> **Exercise materials**
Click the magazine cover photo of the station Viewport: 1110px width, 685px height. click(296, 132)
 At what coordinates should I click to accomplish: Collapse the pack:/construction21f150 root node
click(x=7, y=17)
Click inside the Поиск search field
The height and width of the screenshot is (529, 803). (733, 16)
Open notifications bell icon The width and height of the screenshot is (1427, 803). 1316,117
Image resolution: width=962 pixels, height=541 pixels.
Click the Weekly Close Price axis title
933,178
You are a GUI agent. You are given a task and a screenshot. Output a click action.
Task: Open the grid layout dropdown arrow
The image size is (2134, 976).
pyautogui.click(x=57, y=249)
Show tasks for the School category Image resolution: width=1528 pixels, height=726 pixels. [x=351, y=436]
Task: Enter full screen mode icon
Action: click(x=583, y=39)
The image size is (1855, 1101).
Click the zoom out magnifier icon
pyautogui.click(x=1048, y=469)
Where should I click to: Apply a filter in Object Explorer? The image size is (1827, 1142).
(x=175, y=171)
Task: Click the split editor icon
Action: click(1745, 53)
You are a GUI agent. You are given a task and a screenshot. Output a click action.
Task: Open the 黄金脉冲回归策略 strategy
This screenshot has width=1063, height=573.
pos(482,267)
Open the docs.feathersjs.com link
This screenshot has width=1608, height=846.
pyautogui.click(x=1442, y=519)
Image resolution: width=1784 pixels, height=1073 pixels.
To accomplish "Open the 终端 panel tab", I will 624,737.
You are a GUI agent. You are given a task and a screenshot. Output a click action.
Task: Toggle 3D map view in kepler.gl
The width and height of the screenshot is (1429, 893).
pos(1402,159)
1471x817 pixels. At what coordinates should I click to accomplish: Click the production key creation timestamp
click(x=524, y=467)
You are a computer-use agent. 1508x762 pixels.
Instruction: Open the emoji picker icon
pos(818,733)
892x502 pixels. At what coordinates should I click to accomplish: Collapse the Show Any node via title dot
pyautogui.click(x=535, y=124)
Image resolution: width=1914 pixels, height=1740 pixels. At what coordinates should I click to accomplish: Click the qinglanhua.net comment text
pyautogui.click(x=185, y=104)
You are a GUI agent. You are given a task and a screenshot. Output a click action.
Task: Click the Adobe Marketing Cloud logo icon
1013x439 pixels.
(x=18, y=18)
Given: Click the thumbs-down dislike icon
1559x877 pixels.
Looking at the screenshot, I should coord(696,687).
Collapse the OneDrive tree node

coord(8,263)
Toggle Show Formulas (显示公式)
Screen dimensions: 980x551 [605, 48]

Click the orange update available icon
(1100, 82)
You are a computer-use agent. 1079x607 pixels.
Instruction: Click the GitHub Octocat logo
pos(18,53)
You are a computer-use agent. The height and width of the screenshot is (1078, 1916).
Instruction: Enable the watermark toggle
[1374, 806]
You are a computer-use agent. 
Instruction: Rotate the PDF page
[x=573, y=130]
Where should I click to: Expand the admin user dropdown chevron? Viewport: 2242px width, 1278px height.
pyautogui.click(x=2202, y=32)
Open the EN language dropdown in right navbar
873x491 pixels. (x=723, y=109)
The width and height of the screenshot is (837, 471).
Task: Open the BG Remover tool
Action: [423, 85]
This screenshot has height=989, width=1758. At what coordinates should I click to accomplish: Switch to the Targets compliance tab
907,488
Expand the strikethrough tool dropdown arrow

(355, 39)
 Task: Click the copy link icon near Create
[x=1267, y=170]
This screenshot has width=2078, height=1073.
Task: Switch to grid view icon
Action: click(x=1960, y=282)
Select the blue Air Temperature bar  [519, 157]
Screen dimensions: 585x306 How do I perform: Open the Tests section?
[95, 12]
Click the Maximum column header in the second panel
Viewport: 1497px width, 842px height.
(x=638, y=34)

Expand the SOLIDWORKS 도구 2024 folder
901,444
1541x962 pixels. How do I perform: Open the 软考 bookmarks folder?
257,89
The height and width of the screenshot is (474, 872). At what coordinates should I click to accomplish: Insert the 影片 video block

> **Work to be completed**
Write out all the records again, exactly as they appear.

> **Your solution**
Click the magazine cover photo of the station Viewport: 1110px width, 685px height. click(296, 132)
 At what coordinates should I click to accomplish: Collapse the pack:/construction21f150 root node
click(x=7, y=17)
Click inside the Поиск search field
The height and width of the screenshot is (529, 803). (733, 16)
Open notifications bell icon The width and height of the screenshot is (1427, 803). 1316,117
Image resolution: width=962 pixels, height=541 pixels.
Click the Weekly Close Price axis title
933,178
You are a GUI agent. You are given a task and a screenshot. Output a click action.
Task: Open the grid layout dropdown arrow
The image size is (2134, 976).
pyautogui.click(x=57, y=249)
Show tasks for the School category Image resolution: width=1528 pixels, height=726 pixels. [x=351, y=436]
Task: Enter full screen mode icon
Action: click(x=583, y=39)
The image size is (1855, 1101).
Click the zoom out magnifier icon
pyautogui.click(x=1048, y=469)
Where should I click to: Apply a filter in Object Explorer? The image size is (1827, 1142).
(x=175, y=171)
Task: Click the split editor icon
Action: click(1745, 53)
You are a GUI agent. You are given a task and a screenshot. Output a click action.
Task: Open the 黄金脉冲回归策略 strategy
This screenshot has width=1063, height=573.
pos(482,267)
Open the docs.feathersjs.com link
This screenshot has width=1608, height=846.
pyautogui.click(x=1442, y=519)
Image resolution: width=1784 pixels, height=1073 pixels.
To accomplish "Open the 终端 panel tab", I will 624,737.
You are a GUI agent. You are given a task and a screenshot. Output a click action.
Task: Toggle 3D map view in kepler.gl
The width and height of the screenshot is (1429, 893).
pos(1402,159)
1471x817 pixels. At what coordinates should I click to accomplish: Click the production key creation timestamp
click(x=524, y=467)
You are a computer-use agent. 1508x762 pixels.
Instruction: Open the emoji picker icon
pos(818,733)
892x502 pixels. At what coordinates should I click to accomplish: Collapse the Show Any node via title dot
pyautogui.click(x=535, y=124)
Image resolution: width=1914 pixels, height=1740 pixels. At what coordinates should I click to accomplish: Click the qinglanhua.net comment text
pyautogui.click(x=185, y=104)
You are a GUI agent. You are given a task and a screenshot. Output a click action.
Task: Click the Adobe Marketing Cloud logo icon
1013x439 pixels.
(x=18, y=18)
Given: Click the thumbs-down dislike icon
1559x877 pixels.
Looking at the screenshot, I should coord(696,687).
Collapse the OneDrive tree node

coord(8,263)
Toggle Show Formulas (显示公式)
Screen dimensions: 980x551 [605, 48]

Click the orange update available icon
(1100, 82)
You are a computer-use agent. 1079x607 pixels.
Instruction: Click the GitHub Octocat logo
pos(18,53)
You are a computer-use agent. The height and width of the screenshot is (1078, 1916).
Instruction: Enable the watermark toggle
[1374, 806]
You are a computer-use agent. 
Instruction: Rotate the PDF page
[x=573, y=130]
Where should I click to: Expand the admin user dropdown chevron? Viewport: 2242px width, 1278px height.
pyautogui.click(x=2202, y=32)
Open the EN language dropdown in right navbar
873x491 pixels. (x=723, y=109)
The width and height of the screenshot is (837, 471).
Task: Open the BG Remover tool
Action: [423, 85]
This screenshot has height=989, width=1758. At what coordinates should I click to accomplish: Switch to the Targets compliance tab
907,488
Expand the strikethrough tool dropdown arrow

(355, 39)
 Task: Click the copy link icon near Create
[x=1267, y=170]
This screenshot has width=2078, height=1073.
Task: Switch to grid view icon
Action: click(x=1960, y=282)
Select the blue Air Temperature bar  [519, 157]
Screen dimensions: 585x306 How do I perform: Open the Tests section?
[95, 12]
Click the Maximum column header in the second panel
Viewport: 1497px width, 842px height.
(x=638, y=34)

Expand the SOLIDWORKS 도구 2024 folder
901,444
1541x962 pixels. How do I perform: Open the 软考 bookmarks folder?
257,89
The height and width of the screenshot is (474, 872). At what coordinates should I click to accomplish: Insert the 影片 video block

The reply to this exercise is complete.